Au fil des entretiens réalisés par RT France avec des policiers, une critique est souvent revenue : du point de vue du gardien de la paix, le sommet de la chaîne hiérarchique semble se couvrir et ne jamais être inquiété. Pour l’ancien commandant de police, Jean-Pierre Colombies, que nous avons rencontré au cours de ces entretiens croisés, la crise sociale ne fait que s’installer en France et le gouvernement devrait se choisir un autre porte-parole que la répression policière pour y répondre.
Pour le secrétaire général du syndicat ViGi-Police, Alexandre Langlois, le constat est similaire et, à son sens, il vaudrait mieux, parfois, privilégier une approche moins stricte du maintien de l’ordre plutôt que d’envoyer « tout le monde au casse-pipe […] policiers, manifestants et même riverains » en opposant simplement : « “La loi c’est moi”, à partir de son bureau, planqué, place Beauvau. »
Un baqueux (policier d’une brigade anti-criminalité), également interrogé pour cette vidéo, a sobrement pointé la « déconnexion » entre la base et les hautes sphères du ministère de l’Intérieur. Un autre policier, spécialiste du maintien de l’ordre, a quant à lui utilisé l’image d’une pyramide dans laquelle le sommet et la base ne savent pas forcément communiquer de façon efficace.
Tout ce système de chaîne décisionnelle, auquel l’Inspection générale de la police nationale (IGPN) ne s’intéresse pas à en croire nos interlocuteurs, pourrait pourtant constituer une zone inexplorée en matière de responsabilité après que tant de blessures et de casse ont été constatées au cours de cette année exceptionnelle de contestation sociale.
De l’autre côté du bouclier
Les insultes, les projectiles et la haine anti-flic portée en étendard par un nombre de manifestants de plus en plus important donnent matière à réfléchir, même de l’autre côté du bouclier. Les policiers de terrain interrogés veulent croire que cette mentalité n’est partagée que par une minorité de Français et des sondages récents leur ont donné raison. Mais ils admettent également que dans le cadre de leur mission, ils rencontrent principalement la frange de population qui ne les porte pas dans leur cœur.
Un baqueux qui a accepté de témoigner anonymement assure que sa « détermination reste sans faille » et qu’il sait « pourquoi il fait ce travail […] malgré le peu de retours positifs ». Et à écouter la secouriste Sophie, la police jouit d’une bonne image même auprès de certains medics comme elle, qui se voient pourtant confisquer leur matériel ou maltraiter en manifestation. Elle-même a contribué à sauver la vie d’un policier qui faisait une crise cardiaque à Paris lors d’une manifestation… quelques minutes après avoir reçu du gaz lacrymogène en plein visage.
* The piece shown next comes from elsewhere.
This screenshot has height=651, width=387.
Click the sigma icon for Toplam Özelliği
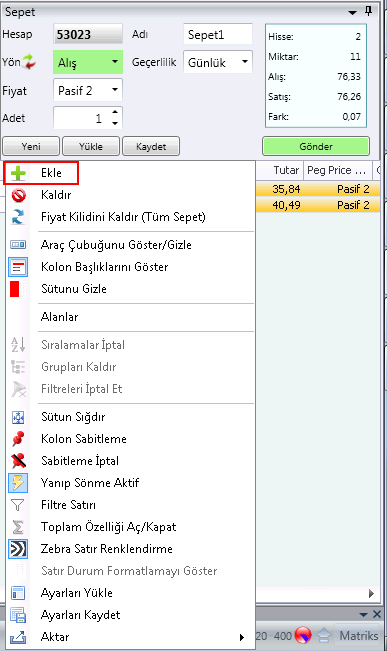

Cette vidéo a pour but de donner la parole à ceux qui ont pour tâche le maintien de l’ordre, de faire découvrir leurs états d’âme, leur demande de reconnaissance, leur dureté, parfois. Les fonctionnaires de police se livrent comme ils sont, sans fard.
On y découvre également que les revendications initiales des Gilets jaunes sont tout à fait bien reçues par la totalité de ces policiers interrogés par RT France, mais qu’au fil des actes des Gilets jaunes, des dégradations dues aux casseurs et des confrontations avec les forces de sécurité intérieure, la perception du mouvement par certains fonctionnaires a évolué. Le marqueur symbolique des déprédations subies par le musée de l’Arc de Triomphe en décembre 2018 reste gravé dans l’esprit de ces défenseurs d’une police républicaine comme un tournant.